3、DOM 型 XSS：攻击者通过修改 DOM（文档对象模型）来执行恶意脚本。

防范措施

1、输入验证和输出编码：对用户输入进行验证，确保输入的数据符合预期。在输出数据到页面时，使用合适的编码方式，如将 < 转换为 &lt; 等。

2、使用 CSP（内容安全策略）：CSP 可以指定页面允许加载的资源来源，限制脚本的执行，从而减少 XSS 攻击的可能性。

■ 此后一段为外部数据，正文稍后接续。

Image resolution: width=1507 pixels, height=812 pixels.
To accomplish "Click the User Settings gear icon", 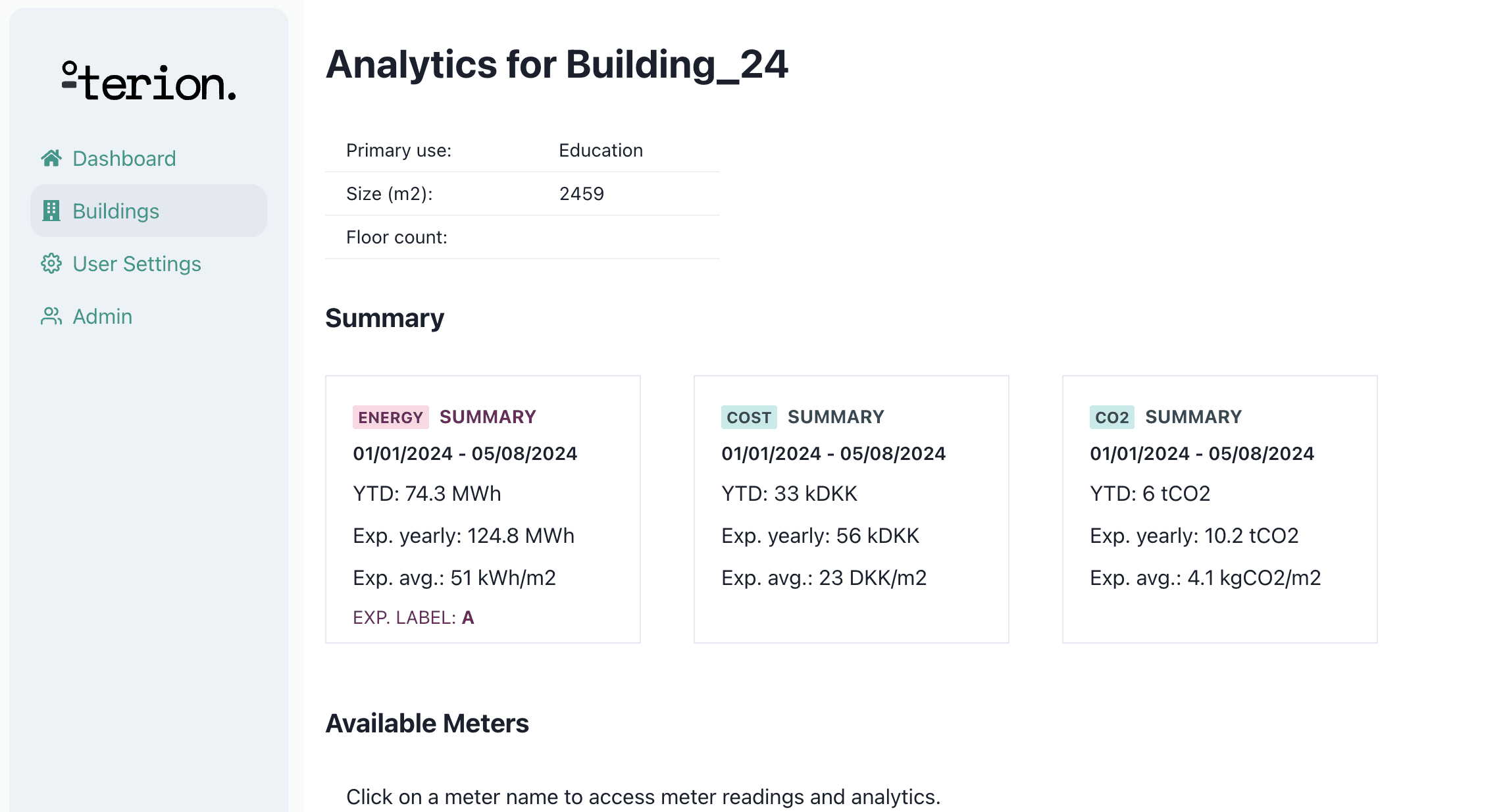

3、HttpOnly 和 Secure Cookie：使用 HttpOnly 和 Secure 标志来设置 Cookie，限制客户端脚本访问 Cookie，增加安全性。

二、 跨站请求伪造（CSRF）

攻击者可以利用用户已登录的身份，发送伪造的请求来执行恶意操作，导致用户执行不经意间的操作，如修改账户信息、发起转账等。

防范措施

1、CSRF Token：使用 CSRF Token 来验证请求的合法性，确保请求是来自本站的合法请求。

2、同源策略：遵循同源策略，确保不同域名的页面不能相互访问，从而阻止 CSRF 攻击。

三、 点击劫持 

 攻击者将目标网页放置在透明的 iframe 中，并在上面覆盖一个伪装成目标网页的恶意页面。用户在点击看似无害的内容时，实际上点击了恶意页面上的按钮。

防范措施

1、X-Frame-Options 头：通过设置 X-Frame-Options 头，可以防止网页被嵌入到 iframe 中。

2、JavaScript 防御：使用 JavaScript 来防止网页被嵌套到 iframe 中，比如判断是否处于顶层窗口。

四、 输入验证和数据加密

在前端应用中，对用户输入进行验证是非常重要的，同时在传输敏感数据时，也要进行加密。

防范措施

1、输入验证：对用户输入进行验证，确保输入的数据是合法的，防止注入攻击等。

2、数据加密：使用 HTTPS 来加密传输的数据，确保数据在传输过程中不被窃取或篡改。